Start Extract
Event Replay & Zero-Downtime Reprojection¶
The event log is the source of truth; every read model is a cache you can throw away and recompute. Prove it: rebuild a 100M-aggregate projection from a ≥1B-event log, catch it up to the live tail, and cut traffic over to it — while the old projection keeps serving and nobody notices.
| Tier | Lab (event-engineering) |
| Primary domain | Event sourcing / read-model rebuilds (CQRS read side) |
| Skills exercised | Immutable event logs, idempotent offset-versioned projections, blue/green read-model cutover, catch-up lag convergence, replay backpressure, time-travel queries, Go (franz-go, pgx) |
| Interview sections | 11 (messaging), 12 (architecture), 13 (distributed systems) |
| Est. effort | 4–6 focused days |
1. Context¶
You own the read side of an event-sourced system. The write side appends facts to an immutable log — ≥ 1B events and growing — and a live projection folds those events into a Postgres read model (100M+ aggregates) that serves the product's queries. It has worked for two years.
End Extract
Start Collected data
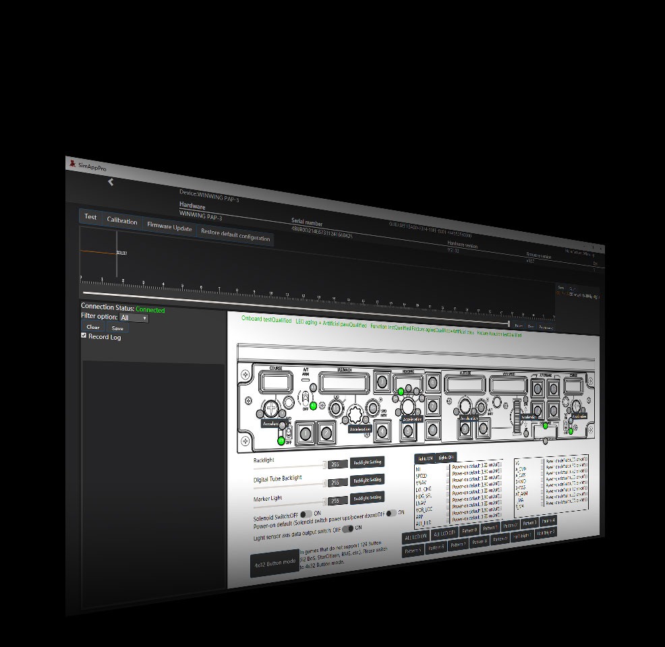Click the back arrow icon
The height and width of the screenshot is (647, 665).
(111, 181)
End Collected data
- Exercise set:
1) What estimated effort does the event replay lab description give?
2) Write what comes next in the event replay lab description, starting after its final sentence.
The data shown above comes from a separate source.

- Answers for the tasks:
1) 4–6 focused days.

2)
Now two things happen, as they always do. First, product wants a new column that depends on data the projection never stored, so the old read model cannot be migrated in place — it has to be recomputed from history. Second, someone finds a bug in the projection logic from eight months ago, which means every aggregate touched since then is subtly wrong.
Both problems have the same answer: replay the log and rebuild the projection from scratch. The catch is that "from scratch" means a multi-hour batch job over a billion events, and the read model it produces must take over from the live one with zero downtime and provable equivalence at the switch point — no missing events, no double-applied events, no queries served from a half-built table.
This lab is the "we changed the schema / found a bug and must recompute everything" skill, done at a scale where it actually hurts. You will produce a rebuild that is fast enough, correct at cutover, and gentle enough on the cluster that live traffic never feels it.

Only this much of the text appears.